Survey Finds Less Prescription Abuse Among Teens

Oct 5, 2013

A new study has found a dramatic drop in the number of teens abusing prescription drugs.

The Lexington Herald-Leader and The Courier-Journal reported on results of the 2012 Kentucky Incentives for Prevention School Survey which were released Friday.

It found that since 2008, prescription drug abuse dropped from 15.2 percent to 9 percent among high school seniors, 14.1 percent to 7.6 percent among sophomores and 6.5 percent to 2.9 percent among eighth graders.

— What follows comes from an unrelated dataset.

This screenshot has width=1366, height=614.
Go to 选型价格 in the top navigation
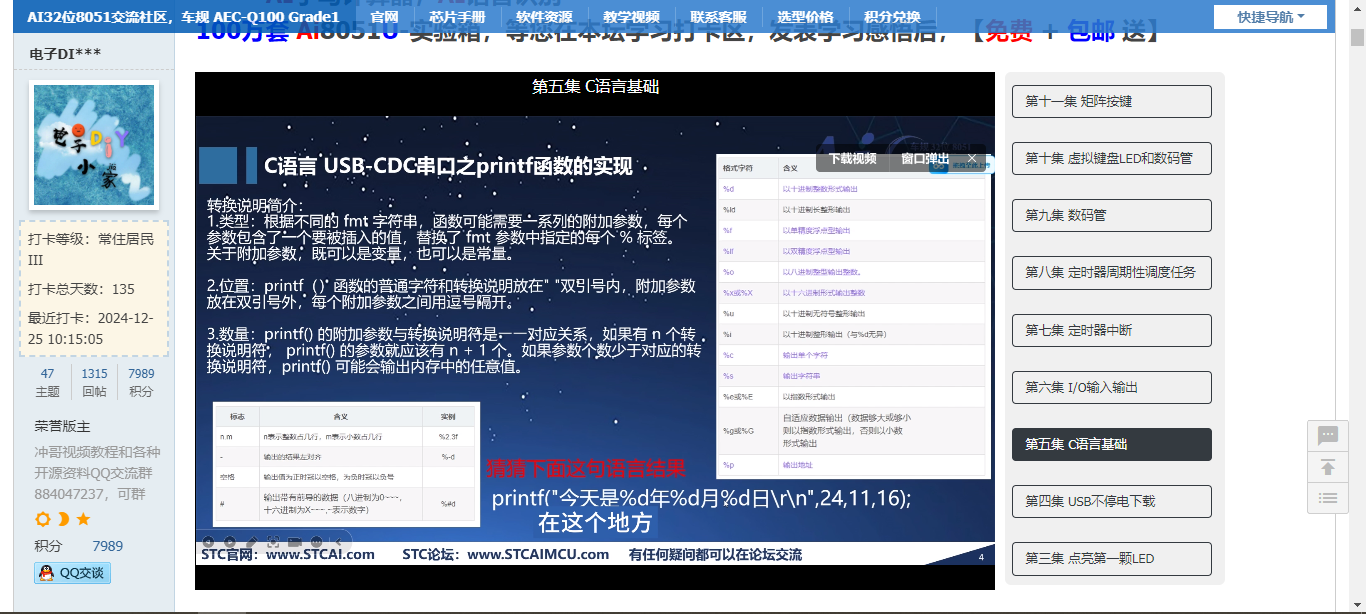tap(805, 17)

The state Division of Behavioral Health implemented the survey at 153 of Kentucky's 174 public schools and had 122,718 students participate.

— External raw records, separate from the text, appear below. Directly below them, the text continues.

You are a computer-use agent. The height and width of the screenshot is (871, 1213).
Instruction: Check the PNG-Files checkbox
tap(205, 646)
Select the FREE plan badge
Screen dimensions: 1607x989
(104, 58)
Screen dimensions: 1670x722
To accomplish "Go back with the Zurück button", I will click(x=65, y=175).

Gov. Steve Beshear and Attorney General Jack Conway credited the decrease to a new law cracking down on prescription pill abuse as well as efforts to educate youth about the dangers of abusing prescription medicines.

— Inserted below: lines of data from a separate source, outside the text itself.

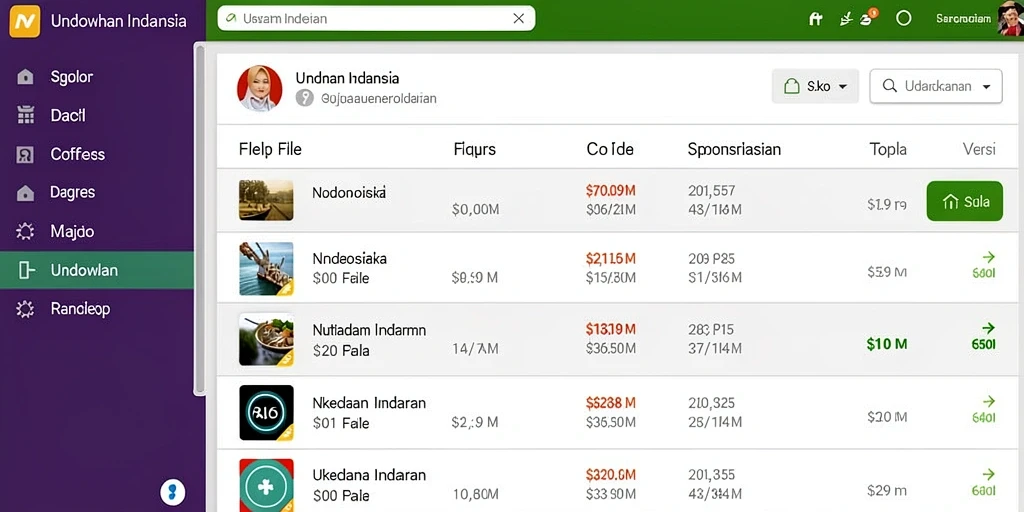The image size is (1024, 512).
Task: Open the notification icon with orange badge
Action: point(869,18)
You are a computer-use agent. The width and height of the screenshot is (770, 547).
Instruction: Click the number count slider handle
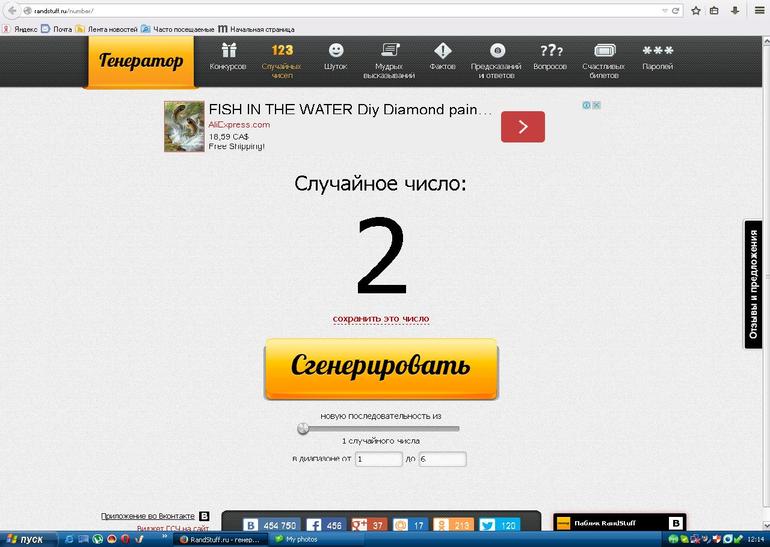pos(303,429)
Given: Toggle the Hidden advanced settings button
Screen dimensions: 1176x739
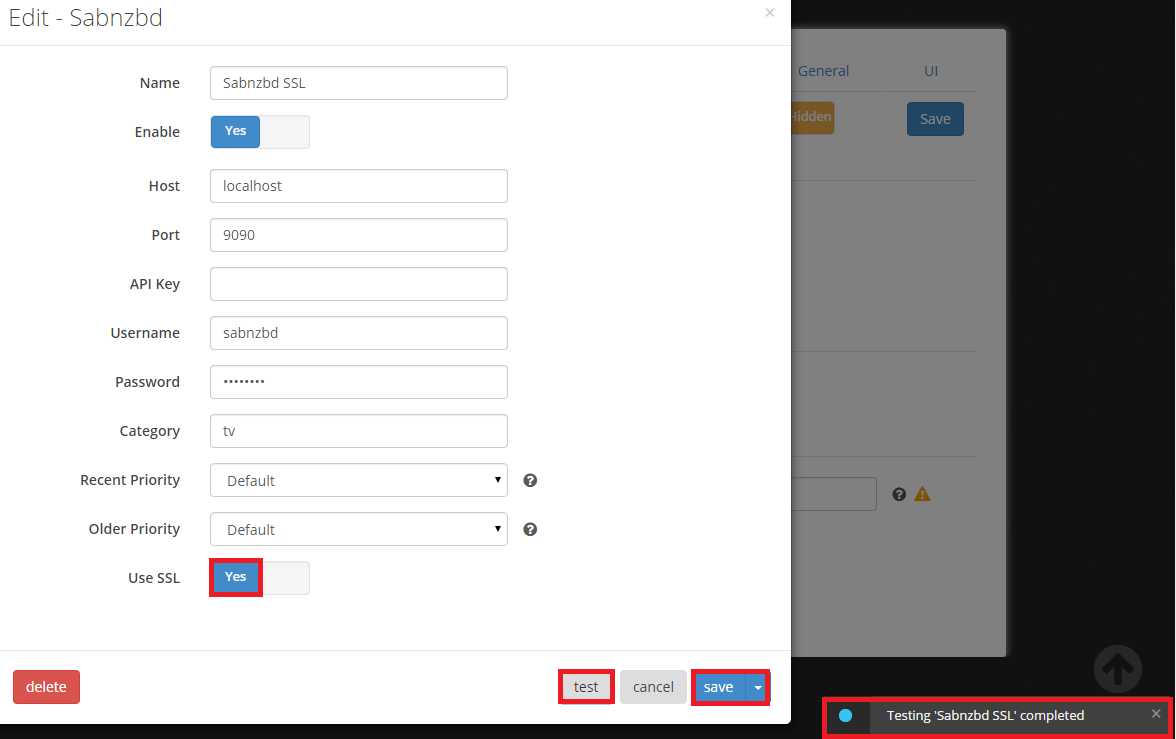Looking at the screenshot, I should (811, 117).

"Our efforts, in conjunction with the Kentucky Office of Drug Control Policy, are paying dividends and saving lives," Conway said.

"Education works," added Gov. Steve Beshear. "Our public health and law enforcement communities have worked tirelessly to educate the public. ... And this report shows that when people have the correct information, they make better choices."

Some expressed fear that a drop in prescription abuse would manifest itself elsewhere.

"The General Assembly has passed legislation to make it more difficult to access prescription drugs," said Karyn Hascal, president of The Healing Place recovery program in Louisville. "My concern is the unintended consequence is that people have switched to heroin. ... The problem is addiction, not the drug of the day."

While heroin use among teens wasn't specifically examined, responses indicated "hard drug" usage overall was declining.

Some said the survey gives them hope that teens are using less drugs.

John Marshall, assistant superintendent of diversity, equity and poverty for Jefferson County Public Schools, said he "has not noticed any trends in heroin use in JCPS," while disciplinary actions related to prescription drug use "keep declining minimally every year."